----- PROVIDED RECORDS -----

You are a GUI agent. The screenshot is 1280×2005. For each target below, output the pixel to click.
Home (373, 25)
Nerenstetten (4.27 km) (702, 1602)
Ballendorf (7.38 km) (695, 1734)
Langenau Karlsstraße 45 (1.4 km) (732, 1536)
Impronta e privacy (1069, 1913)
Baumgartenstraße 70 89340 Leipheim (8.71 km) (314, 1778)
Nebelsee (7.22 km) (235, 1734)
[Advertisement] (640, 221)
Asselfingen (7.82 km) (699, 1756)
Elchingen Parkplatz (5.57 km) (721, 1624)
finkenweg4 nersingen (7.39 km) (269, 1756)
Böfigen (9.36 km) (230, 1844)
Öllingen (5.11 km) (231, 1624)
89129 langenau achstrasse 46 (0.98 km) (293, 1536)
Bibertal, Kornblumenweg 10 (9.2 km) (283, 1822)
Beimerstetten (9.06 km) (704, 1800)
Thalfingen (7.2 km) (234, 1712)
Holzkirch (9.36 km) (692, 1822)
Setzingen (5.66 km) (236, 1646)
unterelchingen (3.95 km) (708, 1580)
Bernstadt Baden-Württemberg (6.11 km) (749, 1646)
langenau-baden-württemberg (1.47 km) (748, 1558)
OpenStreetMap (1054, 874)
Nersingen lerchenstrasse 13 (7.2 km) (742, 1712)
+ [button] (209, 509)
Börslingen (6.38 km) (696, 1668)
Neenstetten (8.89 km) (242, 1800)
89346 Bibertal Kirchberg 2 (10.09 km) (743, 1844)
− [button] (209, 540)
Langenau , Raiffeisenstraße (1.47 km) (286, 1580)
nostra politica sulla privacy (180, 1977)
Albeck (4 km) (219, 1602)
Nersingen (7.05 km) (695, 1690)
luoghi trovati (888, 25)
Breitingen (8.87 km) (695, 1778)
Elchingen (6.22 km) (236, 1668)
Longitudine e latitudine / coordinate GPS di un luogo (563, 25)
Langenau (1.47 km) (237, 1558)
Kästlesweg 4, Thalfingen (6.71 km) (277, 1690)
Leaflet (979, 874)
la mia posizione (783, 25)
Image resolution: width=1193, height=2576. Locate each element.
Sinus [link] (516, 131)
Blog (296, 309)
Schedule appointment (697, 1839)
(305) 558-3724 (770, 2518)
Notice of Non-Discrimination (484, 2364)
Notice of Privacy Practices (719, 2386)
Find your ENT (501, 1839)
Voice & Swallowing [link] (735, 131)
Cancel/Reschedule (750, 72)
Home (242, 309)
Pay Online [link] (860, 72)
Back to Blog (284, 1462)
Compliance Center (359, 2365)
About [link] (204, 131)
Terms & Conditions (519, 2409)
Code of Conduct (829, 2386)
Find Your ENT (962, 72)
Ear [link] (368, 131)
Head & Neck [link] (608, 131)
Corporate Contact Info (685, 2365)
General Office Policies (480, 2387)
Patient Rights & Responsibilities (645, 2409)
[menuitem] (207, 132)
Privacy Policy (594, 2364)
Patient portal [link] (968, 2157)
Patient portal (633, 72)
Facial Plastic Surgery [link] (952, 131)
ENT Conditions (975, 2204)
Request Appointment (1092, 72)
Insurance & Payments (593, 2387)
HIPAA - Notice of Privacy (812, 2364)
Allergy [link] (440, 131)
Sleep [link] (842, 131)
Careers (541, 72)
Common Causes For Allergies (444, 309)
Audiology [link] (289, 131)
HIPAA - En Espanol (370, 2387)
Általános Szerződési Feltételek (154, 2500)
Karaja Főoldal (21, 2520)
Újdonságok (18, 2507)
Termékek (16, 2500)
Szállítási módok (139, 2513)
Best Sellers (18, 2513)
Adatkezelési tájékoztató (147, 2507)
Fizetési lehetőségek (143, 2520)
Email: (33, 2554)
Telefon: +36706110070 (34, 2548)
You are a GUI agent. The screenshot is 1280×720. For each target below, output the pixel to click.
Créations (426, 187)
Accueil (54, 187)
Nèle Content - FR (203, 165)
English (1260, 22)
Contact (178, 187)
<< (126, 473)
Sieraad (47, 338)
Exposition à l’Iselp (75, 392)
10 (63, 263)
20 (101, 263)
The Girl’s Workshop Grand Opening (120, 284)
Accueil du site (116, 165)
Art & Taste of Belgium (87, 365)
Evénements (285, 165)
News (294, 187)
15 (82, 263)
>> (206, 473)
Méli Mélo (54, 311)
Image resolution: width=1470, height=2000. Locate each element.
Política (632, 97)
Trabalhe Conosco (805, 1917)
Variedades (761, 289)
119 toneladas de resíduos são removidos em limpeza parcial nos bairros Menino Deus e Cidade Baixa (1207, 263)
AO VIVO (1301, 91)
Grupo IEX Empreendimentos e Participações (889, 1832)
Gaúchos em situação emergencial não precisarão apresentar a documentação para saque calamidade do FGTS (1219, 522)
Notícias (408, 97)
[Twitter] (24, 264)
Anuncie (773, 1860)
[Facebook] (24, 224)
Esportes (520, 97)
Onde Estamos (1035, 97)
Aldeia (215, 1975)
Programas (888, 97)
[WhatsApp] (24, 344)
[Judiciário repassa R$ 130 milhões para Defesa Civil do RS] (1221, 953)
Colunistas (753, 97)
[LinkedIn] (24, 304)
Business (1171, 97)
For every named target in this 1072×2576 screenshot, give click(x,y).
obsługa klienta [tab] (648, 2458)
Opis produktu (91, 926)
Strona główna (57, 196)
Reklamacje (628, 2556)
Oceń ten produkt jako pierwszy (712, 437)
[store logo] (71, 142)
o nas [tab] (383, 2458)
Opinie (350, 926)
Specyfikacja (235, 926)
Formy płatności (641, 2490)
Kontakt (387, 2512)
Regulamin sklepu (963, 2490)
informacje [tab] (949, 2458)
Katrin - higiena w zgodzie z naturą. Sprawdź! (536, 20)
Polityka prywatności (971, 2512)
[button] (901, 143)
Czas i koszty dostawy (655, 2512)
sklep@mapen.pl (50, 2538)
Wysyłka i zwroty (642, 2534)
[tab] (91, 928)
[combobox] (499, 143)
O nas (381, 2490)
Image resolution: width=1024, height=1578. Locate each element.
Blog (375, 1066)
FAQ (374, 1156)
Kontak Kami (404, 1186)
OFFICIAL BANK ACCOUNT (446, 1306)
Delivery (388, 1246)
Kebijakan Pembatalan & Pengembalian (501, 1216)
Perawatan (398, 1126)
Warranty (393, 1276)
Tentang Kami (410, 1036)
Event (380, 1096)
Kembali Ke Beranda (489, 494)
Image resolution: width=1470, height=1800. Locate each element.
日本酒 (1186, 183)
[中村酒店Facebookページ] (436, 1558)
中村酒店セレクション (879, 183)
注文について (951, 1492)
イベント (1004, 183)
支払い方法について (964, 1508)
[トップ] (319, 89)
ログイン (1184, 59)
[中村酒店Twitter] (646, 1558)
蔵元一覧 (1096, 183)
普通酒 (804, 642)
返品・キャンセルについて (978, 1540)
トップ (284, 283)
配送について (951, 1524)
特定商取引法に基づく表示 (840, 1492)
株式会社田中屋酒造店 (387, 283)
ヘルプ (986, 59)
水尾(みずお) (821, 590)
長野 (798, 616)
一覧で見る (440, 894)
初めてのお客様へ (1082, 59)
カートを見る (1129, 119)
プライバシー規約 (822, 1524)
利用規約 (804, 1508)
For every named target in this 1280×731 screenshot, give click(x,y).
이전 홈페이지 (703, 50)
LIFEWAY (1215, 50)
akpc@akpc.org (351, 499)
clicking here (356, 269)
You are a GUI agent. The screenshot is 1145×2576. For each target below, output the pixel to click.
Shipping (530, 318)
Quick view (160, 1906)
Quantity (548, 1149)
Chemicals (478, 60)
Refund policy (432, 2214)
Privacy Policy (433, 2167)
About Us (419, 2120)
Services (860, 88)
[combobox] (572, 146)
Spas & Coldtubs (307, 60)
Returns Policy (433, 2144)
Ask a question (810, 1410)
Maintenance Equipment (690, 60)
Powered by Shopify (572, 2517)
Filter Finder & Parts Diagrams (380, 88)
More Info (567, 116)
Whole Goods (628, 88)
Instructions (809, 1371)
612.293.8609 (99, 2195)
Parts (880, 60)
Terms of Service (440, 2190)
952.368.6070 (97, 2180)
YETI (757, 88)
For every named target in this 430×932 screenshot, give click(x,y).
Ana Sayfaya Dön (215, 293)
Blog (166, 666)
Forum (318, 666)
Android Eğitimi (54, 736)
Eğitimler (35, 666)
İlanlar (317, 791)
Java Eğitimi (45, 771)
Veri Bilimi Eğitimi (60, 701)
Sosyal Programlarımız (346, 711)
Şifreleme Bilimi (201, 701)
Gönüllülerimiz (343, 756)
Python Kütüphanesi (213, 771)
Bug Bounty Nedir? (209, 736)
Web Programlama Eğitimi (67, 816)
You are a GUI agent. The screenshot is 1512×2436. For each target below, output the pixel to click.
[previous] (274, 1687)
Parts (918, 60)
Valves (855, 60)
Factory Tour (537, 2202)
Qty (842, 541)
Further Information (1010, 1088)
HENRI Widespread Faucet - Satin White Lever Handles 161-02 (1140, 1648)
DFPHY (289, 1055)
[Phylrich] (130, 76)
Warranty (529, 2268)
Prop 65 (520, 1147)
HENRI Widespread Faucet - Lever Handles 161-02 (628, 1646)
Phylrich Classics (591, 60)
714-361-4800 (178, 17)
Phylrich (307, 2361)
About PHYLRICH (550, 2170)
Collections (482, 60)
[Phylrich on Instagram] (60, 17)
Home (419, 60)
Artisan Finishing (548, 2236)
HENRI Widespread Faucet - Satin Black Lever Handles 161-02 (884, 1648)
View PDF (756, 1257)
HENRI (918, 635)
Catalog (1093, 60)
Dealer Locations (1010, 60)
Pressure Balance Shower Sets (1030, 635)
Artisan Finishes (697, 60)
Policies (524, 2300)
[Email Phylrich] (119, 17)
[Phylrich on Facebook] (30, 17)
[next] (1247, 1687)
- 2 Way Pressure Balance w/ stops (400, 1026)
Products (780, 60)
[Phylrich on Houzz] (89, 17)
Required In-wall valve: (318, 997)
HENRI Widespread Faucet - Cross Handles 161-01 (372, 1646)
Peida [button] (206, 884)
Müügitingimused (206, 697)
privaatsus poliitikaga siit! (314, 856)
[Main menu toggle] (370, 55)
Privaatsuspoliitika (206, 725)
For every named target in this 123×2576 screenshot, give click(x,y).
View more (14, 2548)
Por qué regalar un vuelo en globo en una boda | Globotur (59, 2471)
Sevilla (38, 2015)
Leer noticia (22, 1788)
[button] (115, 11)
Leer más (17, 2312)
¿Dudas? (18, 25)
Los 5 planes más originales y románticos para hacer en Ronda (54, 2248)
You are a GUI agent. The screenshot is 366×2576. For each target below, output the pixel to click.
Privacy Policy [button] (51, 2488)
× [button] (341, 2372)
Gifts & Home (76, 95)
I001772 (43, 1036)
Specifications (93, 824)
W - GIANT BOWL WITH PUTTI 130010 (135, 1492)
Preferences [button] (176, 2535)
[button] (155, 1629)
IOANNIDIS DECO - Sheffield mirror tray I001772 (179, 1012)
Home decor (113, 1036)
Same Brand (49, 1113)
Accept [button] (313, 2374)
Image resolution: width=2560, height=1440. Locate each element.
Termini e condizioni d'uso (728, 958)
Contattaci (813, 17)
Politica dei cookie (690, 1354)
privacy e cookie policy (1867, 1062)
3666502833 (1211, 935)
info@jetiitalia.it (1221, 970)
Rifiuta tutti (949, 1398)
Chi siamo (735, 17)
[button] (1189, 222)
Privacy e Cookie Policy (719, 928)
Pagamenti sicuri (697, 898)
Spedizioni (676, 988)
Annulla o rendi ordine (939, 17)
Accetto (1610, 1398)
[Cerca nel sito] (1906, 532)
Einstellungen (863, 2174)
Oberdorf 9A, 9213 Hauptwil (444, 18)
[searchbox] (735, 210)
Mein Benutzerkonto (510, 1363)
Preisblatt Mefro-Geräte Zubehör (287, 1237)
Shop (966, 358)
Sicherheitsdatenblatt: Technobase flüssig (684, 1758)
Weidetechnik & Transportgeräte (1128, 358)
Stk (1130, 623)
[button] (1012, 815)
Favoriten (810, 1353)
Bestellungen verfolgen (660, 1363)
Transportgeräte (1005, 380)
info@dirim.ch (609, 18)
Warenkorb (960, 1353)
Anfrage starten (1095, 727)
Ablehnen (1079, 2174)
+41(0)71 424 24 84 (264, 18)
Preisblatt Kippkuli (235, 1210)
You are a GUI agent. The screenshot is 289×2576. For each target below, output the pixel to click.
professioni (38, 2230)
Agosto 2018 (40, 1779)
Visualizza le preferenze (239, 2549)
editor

-----

YOUR TASK: Exactly the lines from the one with "Warenkorb (960, 1353)" through the end of the entries, both included, should be written out, and no others.

SOLUTION TO THIS PROBLEM:
Warenkorb (960, 1353)
Anfrage starten (1095, 727)
Ablehnen (1079, 2174)
+41(0)71 424 24 84 (264, 18)
Preisblatt Kippkuli (235, 1210)
You are a GUI agent. The screenshot is 289×2576. For each target below, output the pixel to click.
professioni (38, 2230)
Agosto 2018 (40, 1779)
Visualizza le preferenze (239, 2549)
editor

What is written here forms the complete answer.